Esperando a que el próximo día 7 tenga lugar la reunión del BCE, con Christine Lagarde a la cabeza, no para que nos baje el precio del dinero, que ya sabemos que conociendo su mesiánico mandato será que no, sino para que de alguna pista para lo que pasará en los próximos meses, los hipotecados continúan sin sabe a qué atenerse y es que a pesar de que el índice hipotecario realizó un tímido movimiento a la baja desde finales de diciembre, el Euríbor está volviendo a repuntar desde febrero.

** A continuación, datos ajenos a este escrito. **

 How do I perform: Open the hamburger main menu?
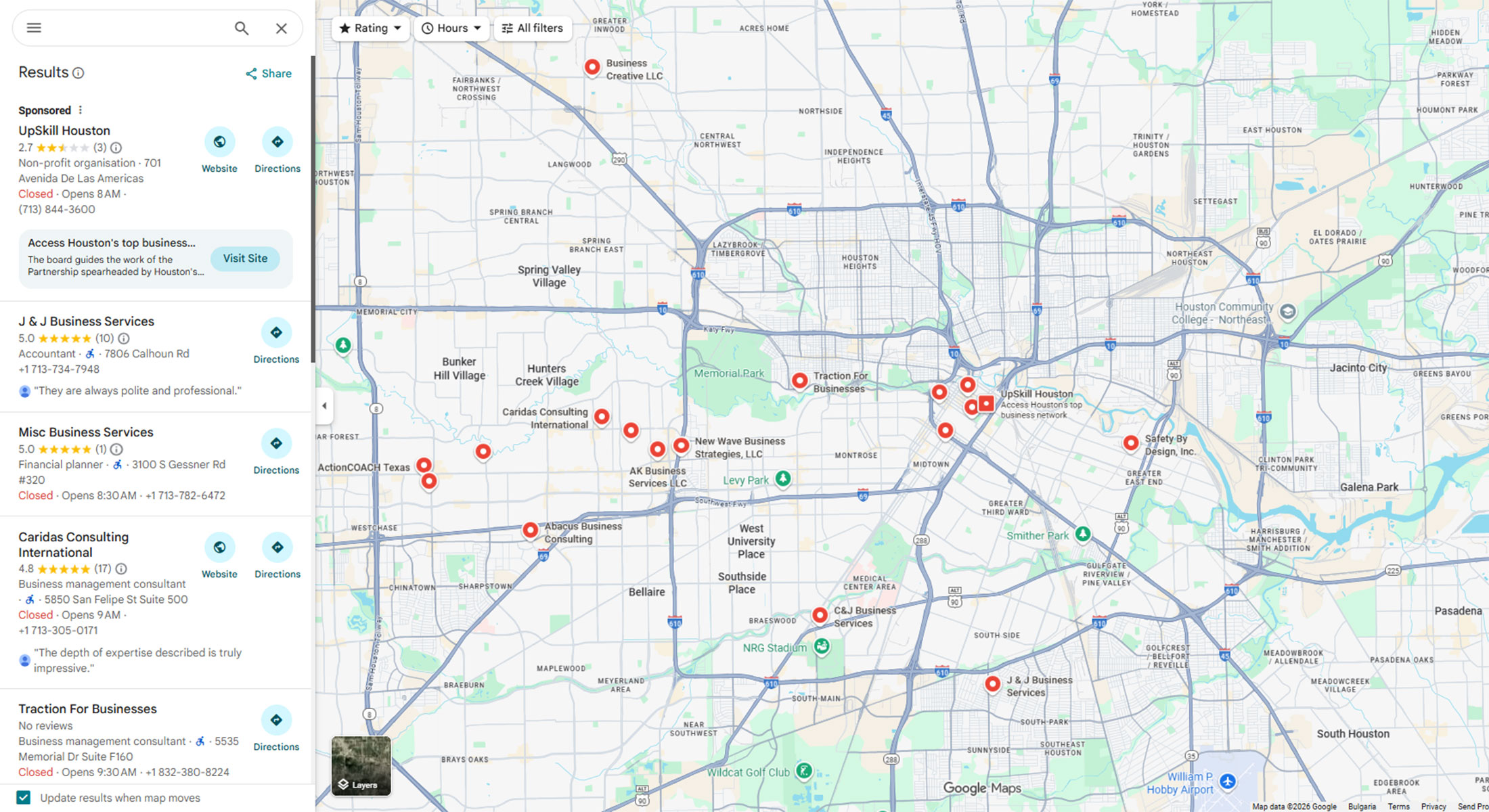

El Euríbor debiera terminar el mes alrededor del 3,4%

El Euribor, que se fija por la media de los tipos a los que un grupo de 19 bancos de la eurozona están dispuestos a prestarse dinero entre sí en el mercado interbancario,  cerró febrero en el 3,671%, con un ligero repunte con relación a enero, en el 3,609%, y esto parece anticiparnos un descenso a lo largo del año, que de seguro no tendrá nada que ver con el tourmalet de subidas que vivió a los largo del 2022 y el 23. Es culpa de esta pequeña subida de febrero por la  que los hipotecados con revisión anual no verán bajar su cuota hipotecaria.

Para decirlo de forma más clara, solo los que tengan una revisión semestral tendrá una pequeña alegría con un descenso de su cuota que podría superar los 40 euros al mes para una hipoteca a 150.000 euros a 25 años.

En la última reunión de política monetaria, celebrada el 25 de enero, el BCE mantuvo sus tipos de interés oficiales por tercera vez (consecutiva) desde el 21 de julio de 2022. Dependiendo de lo que nos adelante Lagarde el próximo día 7, que con el descenso de la inflación se lo debe estar pensando, el euríbor de marzo debiera ir a la baja y cerrar el mes algo por encima del 3,4%. De esta manera y con los empujones que le supondrán las bajadas que se esperan en los próximos meses, debiera terminar el año alrededor del 2,6%.